### What to do
The answer must be the full listing, word for word, with no pictures in it.

### Data for processing
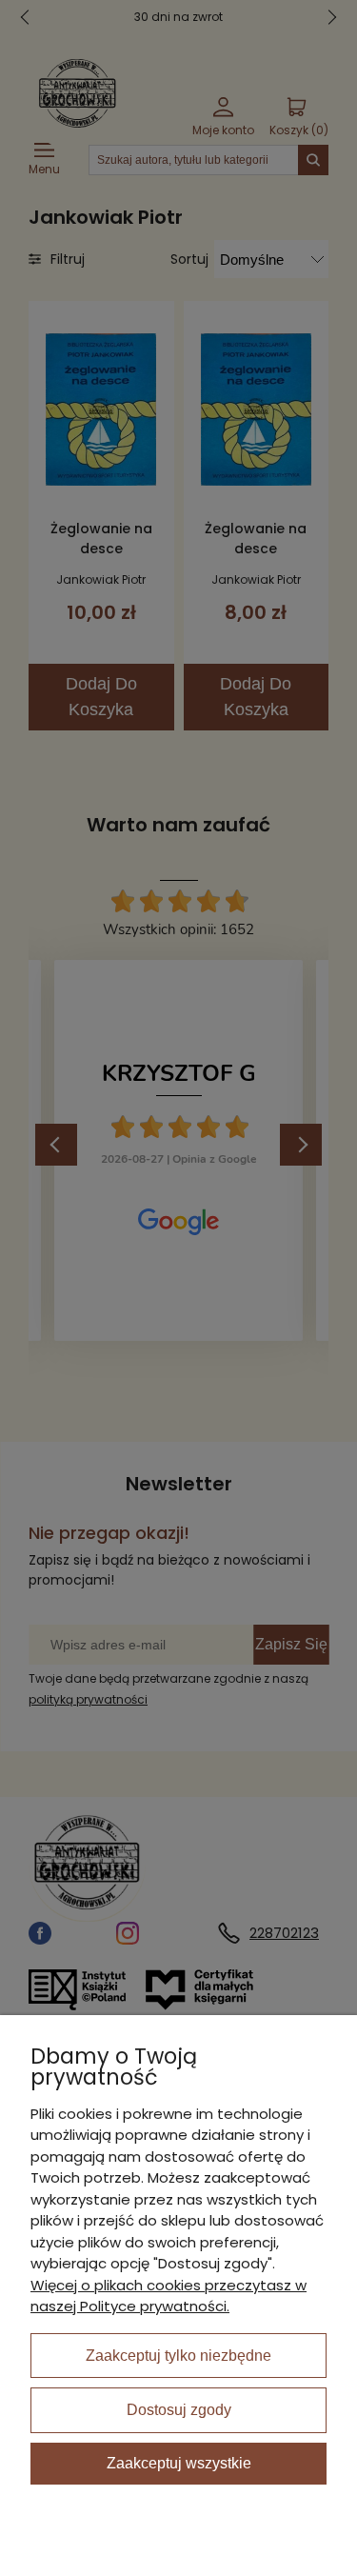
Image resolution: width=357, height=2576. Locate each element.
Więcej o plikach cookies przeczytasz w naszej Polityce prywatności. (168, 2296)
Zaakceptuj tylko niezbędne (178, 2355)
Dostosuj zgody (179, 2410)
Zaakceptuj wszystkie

### Exercise solution
Image resolution: width=357, height=2576. Locate each element.
Więcej o plikach cookies przeczytasz w naszej Polityce prywatności. (168, 2296)
Zaakceptuj tylko niezbędne (178, 2355)
Dostosuj zgody (179, 2410)
Zaakceptuj wszystkie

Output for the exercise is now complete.